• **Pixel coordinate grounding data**
^^^^^^^^
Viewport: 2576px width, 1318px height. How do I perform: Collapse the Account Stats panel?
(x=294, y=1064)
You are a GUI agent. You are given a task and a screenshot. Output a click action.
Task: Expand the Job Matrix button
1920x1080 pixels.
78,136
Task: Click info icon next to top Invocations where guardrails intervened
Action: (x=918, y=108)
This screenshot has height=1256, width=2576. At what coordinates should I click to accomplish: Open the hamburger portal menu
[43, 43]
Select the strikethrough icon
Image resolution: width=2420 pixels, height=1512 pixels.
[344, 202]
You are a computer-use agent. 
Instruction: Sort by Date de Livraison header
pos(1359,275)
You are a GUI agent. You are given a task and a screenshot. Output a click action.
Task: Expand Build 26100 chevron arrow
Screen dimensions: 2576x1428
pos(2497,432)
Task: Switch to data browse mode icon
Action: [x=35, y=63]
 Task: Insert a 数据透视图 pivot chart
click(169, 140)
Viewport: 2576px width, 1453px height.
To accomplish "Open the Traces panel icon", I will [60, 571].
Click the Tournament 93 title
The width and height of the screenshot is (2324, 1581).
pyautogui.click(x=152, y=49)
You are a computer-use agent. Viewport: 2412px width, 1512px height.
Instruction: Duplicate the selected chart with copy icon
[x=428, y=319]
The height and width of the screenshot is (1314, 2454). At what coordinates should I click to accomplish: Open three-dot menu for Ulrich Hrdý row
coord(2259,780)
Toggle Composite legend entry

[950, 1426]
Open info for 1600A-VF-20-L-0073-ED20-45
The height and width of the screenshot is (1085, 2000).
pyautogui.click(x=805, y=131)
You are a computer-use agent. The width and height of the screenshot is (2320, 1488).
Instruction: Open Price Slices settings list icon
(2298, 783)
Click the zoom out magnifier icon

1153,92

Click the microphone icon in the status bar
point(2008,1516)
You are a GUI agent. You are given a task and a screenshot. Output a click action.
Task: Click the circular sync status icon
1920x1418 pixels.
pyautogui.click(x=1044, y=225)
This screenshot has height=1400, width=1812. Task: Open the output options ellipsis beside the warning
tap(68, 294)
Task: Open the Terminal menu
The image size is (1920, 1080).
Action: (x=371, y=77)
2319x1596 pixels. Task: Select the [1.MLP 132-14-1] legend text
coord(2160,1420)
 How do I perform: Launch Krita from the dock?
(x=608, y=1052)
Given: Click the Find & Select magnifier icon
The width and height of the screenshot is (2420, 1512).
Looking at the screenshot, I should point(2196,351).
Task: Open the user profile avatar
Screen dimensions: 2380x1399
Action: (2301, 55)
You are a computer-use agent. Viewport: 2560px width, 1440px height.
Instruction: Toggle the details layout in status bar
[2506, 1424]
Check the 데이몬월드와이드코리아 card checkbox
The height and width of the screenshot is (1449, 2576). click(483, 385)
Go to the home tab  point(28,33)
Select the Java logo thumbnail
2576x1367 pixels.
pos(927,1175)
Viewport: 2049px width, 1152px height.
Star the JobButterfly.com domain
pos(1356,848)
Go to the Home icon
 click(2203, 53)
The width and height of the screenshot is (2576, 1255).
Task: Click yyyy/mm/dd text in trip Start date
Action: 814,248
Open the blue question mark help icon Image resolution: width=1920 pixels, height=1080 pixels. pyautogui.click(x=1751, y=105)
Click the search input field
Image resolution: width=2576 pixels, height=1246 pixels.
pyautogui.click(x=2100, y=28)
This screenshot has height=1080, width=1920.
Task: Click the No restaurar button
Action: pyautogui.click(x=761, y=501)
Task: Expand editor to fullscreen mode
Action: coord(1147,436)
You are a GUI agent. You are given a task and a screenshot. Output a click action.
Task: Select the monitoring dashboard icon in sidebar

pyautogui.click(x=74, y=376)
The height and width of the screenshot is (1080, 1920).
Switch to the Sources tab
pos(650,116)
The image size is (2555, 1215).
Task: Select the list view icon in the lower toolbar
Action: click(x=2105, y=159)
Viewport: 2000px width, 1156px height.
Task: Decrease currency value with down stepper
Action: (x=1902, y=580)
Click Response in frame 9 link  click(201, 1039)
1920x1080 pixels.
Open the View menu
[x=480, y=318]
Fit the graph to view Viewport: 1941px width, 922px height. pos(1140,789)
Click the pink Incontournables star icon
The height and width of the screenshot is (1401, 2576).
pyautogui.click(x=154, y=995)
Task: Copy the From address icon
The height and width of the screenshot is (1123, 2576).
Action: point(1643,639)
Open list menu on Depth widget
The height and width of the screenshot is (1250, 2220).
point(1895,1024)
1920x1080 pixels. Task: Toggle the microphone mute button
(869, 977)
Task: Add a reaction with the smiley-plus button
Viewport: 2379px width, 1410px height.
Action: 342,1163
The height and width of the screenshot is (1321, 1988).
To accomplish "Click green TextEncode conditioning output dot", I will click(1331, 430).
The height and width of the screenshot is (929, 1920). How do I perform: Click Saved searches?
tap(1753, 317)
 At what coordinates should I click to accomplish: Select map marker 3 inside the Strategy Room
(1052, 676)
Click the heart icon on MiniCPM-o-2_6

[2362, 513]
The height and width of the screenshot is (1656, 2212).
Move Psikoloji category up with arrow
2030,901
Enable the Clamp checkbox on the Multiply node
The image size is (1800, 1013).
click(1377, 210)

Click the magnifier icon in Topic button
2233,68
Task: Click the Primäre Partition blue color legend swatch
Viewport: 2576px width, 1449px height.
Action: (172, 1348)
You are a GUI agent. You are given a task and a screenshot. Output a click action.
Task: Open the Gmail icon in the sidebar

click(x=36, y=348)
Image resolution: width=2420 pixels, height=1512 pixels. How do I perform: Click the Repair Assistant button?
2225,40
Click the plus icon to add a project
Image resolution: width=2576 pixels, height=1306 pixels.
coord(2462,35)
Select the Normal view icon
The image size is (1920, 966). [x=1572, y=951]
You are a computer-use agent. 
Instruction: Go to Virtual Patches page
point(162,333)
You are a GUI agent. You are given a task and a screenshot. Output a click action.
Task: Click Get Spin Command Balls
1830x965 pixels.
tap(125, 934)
^^^^^^^^
• **Activity**
Each line from the first line of the entries up to and including the line containing "Task: Expand the Job Matrix button" should be transcribed exactly, with all other lines left out.

• **Answer box**
Viewport: 2576px width, 1318px height. How do I perform: Collapse the Account Stats panel?
(x=294, y=1064)
You are a GUI agent. You are given a task and a screenshot. Output a click action.
Task: Expand the Job Matrix button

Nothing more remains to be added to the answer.